Christian August Crusius (10 January 1715 – 18 October 1775) was a German philosopher and Protestant theologian.

Biography
Crusius was born in Leuna in the Electorate of Saxony. He was educated at the University of Leipzig, and became professor of theology there in 1750, and principal in 1773.

Crusius first came to notice as an opponent of the philosophy of Gottfried Leibniz and Christian Wolff from the standpoint of religious orthodoxy. He attacked it mainly on the grounds of the moral evils that must flow from any system of determinism, and attempted to vindicate the freedom of the will. The most important works of this period of his life are Anweisung, vernünftig zu leben [Guide to Rational Living] (1744), Entwurf der nothwendigen Vernunftwahrheiten wiefern sie den zufälligen entgegengesetzt werden [Outline of the Necessary Truths of Reason, in so far as they are Opposed to Contingent Truths] (1745), Weg zur Gewissheit und Zuverlässigkeit der menschlichen Erkenntniss [Path to Certainty and Reliability in Human Knowledge] (1747), and Anleitung, über natürliche Begebenheiten ordentlich und vorsichtig nachzudenken [Instruction on How to Reflect Correctly and Cautiously on Natural Events] (1749). Crusius' philosophical books had a great but short-lived popularity. His criticism of Wolff influenced Immanuel Kant at the time when his system was forming; and his ethical, as well as epistemological, doctrines are cited in his habilitation thesis and the Critique of Practical Reason.  Kant "was deeply influenced by Crusius" and owned Anweisung, Entwurf, and Anleitung.
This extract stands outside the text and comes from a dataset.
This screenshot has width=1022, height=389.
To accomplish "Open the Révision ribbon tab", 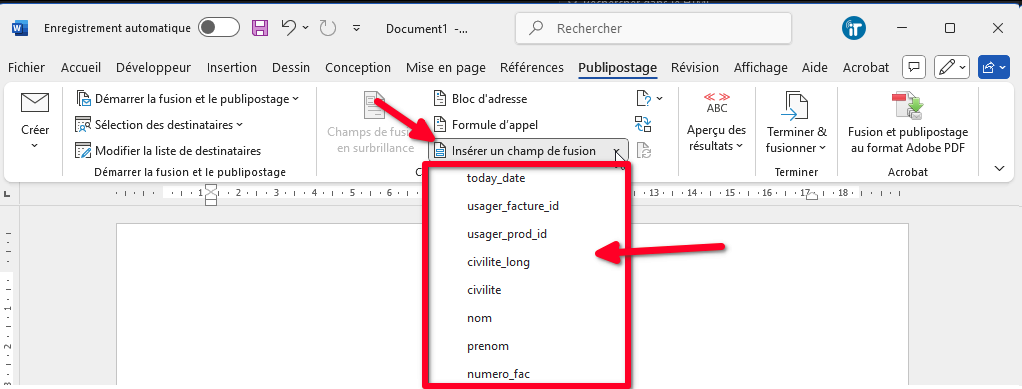I will (x=695, y=68).
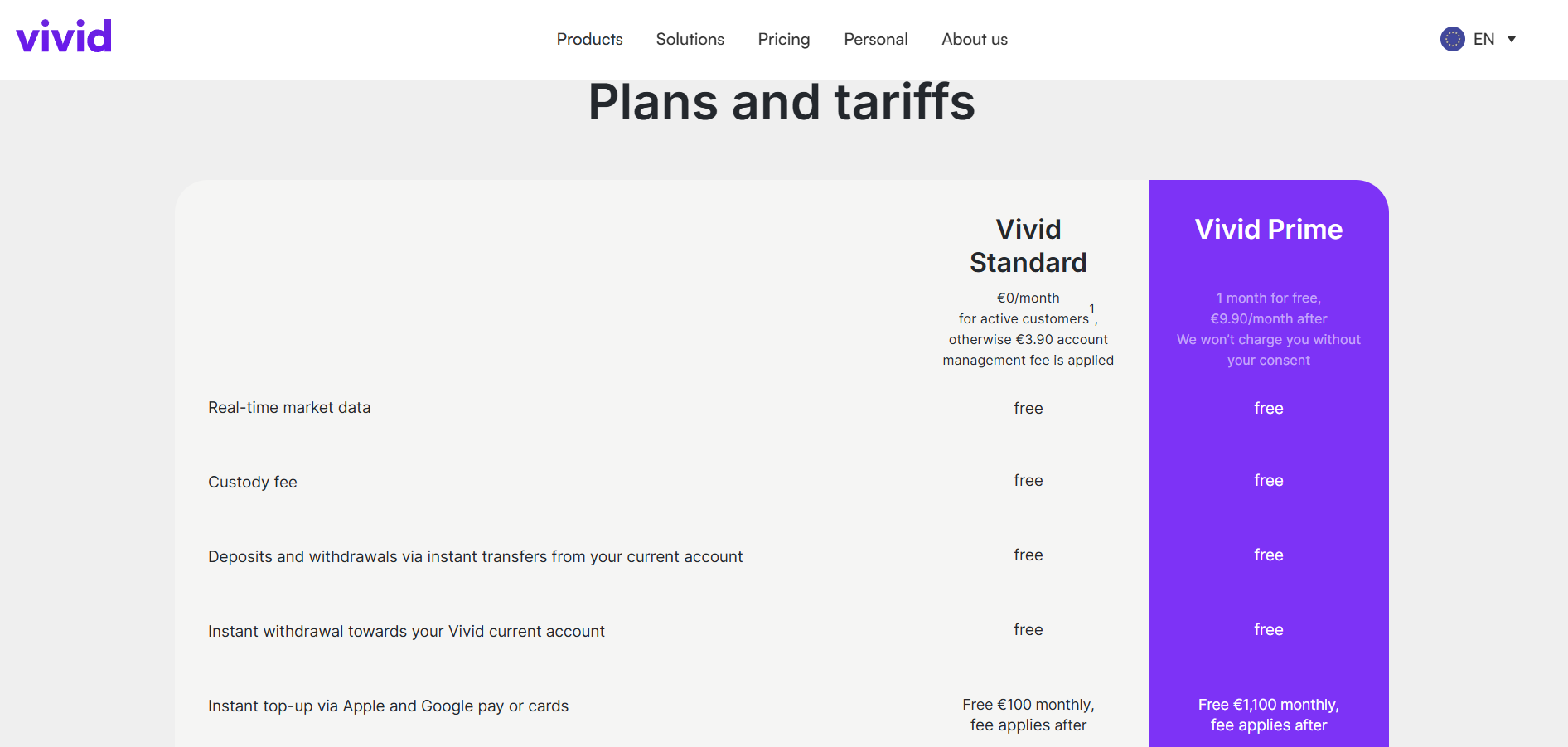Open the Solutions menu
Viewport: 1568px width, 747px height.
(x=690, y=39)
Crusius's later life was devoted to theology. He led the party in the university which became known as the "Crusianer" as opposed to the "Ernestianer," the followers of JA Ernesti. The two professors adopted opposite methods of exegesis. Ernesti wished to subject the Scripture in the same way as other ancient books; Crusius held firmly to orthodox ecclesiastical tradition.

He died in Leipzig.

Philosophical work
Crusius's chief theological works are Hypomnemata ad theologiam propheticam (1764–78), and Kurzer Entwurf den Moraltheologie (Short Outline of Moral Theology; 1772–73); his most important philosophical work is Entwurf der notwendingen Venunftwahrheiten reprinted Darmstadt: Wissenschaftliche Buchgesellschaft, 1963. He opposed innovation in such matters as the accepted authorship of canonical writings, verbal inspiration, and the treatment of persons and events in the Old Testament as types of the New. His views have influenced later evangelical students of the Old Testament, such as EW Hengstenberg and Franz Delitzsch.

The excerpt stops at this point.